== What you will do ==
Please find each line in the records below that contains the word "handle" and copy those lines.
-- START --
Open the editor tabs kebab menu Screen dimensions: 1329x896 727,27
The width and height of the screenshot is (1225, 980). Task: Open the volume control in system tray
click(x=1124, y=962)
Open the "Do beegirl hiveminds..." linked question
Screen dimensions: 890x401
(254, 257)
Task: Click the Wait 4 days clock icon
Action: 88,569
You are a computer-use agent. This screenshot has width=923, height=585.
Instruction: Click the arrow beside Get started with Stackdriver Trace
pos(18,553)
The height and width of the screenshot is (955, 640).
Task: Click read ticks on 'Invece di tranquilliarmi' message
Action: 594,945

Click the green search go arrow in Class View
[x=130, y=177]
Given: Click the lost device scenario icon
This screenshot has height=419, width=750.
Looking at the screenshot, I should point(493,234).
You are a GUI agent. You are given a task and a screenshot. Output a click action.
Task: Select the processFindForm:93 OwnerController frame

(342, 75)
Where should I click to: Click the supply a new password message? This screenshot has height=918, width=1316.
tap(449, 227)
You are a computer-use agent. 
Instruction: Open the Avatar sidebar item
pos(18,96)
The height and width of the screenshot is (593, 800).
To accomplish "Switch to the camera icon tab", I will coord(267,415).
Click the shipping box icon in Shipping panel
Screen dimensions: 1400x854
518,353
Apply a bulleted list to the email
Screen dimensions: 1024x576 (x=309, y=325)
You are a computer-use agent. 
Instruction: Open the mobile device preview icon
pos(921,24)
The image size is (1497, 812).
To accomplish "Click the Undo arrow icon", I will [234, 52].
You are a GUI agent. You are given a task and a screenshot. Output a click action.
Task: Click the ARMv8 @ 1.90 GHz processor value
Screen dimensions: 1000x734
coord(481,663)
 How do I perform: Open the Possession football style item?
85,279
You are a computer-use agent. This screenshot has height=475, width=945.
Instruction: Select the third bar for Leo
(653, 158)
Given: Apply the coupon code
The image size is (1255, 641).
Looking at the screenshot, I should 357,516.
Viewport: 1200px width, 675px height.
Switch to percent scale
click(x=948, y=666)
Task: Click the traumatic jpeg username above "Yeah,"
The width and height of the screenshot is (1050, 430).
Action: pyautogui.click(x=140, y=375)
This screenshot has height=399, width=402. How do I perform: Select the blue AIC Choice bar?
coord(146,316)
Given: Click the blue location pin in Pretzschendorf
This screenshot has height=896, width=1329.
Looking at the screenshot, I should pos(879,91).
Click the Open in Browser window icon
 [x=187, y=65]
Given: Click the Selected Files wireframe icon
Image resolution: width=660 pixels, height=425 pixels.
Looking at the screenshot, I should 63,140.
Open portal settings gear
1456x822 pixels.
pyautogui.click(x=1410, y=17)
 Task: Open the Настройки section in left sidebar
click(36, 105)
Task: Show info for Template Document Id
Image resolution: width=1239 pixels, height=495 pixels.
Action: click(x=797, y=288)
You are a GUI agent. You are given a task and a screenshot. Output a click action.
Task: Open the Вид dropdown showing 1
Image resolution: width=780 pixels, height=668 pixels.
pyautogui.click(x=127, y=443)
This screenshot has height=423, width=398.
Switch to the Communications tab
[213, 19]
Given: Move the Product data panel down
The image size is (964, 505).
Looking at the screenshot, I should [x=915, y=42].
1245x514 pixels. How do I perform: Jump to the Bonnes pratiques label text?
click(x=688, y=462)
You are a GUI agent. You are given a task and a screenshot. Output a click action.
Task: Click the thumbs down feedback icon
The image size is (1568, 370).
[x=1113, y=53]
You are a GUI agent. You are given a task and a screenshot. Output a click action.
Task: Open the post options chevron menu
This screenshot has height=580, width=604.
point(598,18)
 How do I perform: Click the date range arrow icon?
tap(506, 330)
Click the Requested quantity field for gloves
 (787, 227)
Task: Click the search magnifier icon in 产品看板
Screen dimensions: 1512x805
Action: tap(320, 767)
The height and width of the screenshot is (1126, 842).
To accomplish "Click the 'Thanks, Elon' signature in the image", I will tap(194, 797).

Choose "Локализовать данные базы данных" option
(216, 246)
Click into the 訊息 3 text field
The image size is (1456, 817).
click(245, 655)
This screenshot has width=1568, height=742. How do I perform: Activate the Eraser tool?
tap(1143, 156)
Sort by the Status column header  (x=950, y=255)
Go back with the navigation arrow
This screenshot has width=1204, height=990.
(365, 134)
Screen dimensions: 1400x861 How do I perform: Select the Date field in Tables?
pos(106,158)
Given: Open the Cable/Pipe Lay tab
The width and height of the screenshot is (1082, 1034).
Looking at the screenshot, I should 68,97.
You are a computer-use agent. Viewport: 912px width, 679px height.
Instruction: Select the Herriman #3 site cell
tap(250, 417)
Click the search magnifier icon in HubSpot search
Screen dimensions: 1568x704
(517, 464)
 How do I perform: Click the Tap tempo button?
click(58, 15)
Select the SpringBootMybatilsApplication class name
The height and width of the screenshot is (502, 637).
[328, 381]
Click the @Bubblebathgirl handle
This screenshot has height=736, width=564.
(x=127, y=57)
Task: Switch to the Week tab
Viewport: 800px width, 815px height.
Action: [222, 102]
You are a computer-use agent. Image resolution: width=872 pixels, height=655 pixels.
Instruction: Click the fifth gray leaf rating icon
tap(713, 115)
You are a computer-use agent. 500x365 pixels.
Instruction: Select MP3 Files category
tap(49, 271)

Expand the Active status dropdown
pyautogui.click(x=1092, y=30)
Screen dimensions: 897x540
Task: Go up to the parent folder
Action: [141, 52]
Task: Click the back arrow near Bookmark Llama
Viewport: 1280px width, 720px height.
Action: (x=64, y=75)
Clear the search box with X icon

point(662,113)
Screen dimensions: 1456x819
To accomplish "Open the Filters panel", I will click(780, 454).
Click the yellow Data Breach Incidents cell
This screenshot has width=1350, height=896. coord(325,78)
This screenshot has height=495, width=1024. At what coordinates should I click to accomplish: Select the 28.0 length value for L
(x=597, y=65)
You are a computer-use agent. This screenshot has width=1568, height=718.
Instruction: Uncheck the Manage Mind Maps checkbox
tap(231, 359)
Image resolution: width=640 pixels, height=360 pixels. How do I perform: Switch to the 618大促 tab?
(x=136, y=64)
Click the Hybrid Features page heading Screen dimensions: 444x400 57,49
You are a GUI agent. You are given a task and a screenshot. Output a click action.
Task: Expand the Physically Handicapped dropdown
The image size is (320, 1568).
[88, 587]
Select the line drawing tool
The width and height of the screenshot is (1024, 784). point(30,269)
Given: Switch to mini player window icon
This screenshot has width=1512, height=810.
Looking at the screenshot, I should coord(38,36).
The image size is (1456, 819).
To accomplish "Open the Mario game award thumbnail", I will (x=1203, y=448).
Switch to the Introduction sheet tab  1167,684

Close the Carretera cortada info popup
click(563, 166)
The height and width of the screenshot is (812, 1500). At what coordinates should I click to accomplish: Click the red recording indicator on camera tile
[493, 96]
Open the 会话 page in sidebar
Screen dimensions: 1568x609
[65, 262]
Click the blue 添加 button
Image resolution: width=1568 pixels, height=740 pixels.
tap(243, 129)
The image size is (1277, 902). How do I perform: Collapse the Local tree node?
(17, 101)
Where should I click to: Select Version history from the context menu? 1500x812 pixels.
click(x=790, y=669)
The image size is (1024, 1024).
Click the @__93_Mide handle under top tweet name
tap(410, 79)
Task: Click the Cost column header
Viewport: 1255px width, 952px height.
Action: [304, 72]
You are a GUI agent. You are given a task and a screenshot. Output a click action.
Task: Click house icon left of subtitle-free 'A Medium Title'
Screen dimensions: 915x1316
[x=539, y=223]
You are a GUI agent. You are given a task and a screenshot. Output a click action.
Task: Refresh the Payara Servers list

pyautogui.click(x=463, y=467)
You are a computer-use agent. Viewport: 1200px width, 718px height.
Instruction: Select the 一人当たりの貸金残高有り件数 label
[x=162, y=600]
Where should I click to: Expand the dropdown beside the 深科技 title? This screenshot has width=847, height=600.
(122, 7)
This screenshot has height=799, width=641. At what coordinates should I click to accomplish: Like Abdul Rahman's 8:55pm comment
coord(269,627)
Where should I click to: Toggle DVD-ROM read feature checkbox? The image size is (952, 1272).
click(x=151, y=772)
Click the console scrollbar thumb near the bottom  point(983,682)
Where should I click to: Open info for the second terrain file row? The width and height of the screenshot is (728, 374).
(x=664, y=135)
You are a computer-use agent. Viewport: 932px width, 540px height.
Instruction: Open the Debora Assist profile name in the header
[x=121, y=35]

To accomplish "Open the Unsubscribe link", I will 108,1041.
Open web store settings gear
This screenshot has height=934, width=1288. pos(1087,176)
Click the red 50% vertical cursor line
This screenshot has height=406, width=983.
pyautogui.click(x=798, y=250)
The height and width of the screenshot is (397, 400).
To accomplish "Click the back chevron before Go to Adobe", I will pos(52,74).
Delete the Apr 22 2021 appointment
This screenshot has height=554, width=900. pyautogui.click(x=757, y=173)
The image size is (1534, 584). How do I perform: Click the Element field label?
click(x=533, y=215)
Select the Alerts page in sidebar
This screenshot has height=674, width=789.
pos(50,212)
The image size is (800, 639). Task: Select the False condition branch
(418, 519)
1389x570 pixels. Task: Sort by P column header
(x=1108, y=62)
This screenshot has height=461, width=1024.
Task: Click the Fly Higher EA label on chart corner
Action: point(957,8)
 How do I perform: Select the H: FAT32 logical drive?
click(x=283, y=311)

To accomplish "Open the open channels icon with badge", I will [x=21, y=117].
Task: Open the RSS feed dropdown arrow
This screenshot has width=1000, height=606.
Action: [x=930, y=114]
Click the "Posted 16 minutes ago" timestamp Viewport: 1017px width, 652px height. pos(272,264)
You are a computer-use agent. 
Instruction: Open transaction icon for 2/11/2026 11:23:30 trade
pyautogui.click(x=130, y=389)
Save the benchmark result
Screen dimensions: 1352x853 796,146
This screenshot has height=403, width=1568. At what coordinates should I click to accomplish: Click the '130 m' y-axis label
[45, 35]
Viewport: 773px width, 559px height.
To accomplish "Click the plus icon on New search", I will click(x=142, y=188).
-- END --
== Solution for this task ==
Click the @Bubblebathgirl handle
Click the @__93_Mide handle under top tweet name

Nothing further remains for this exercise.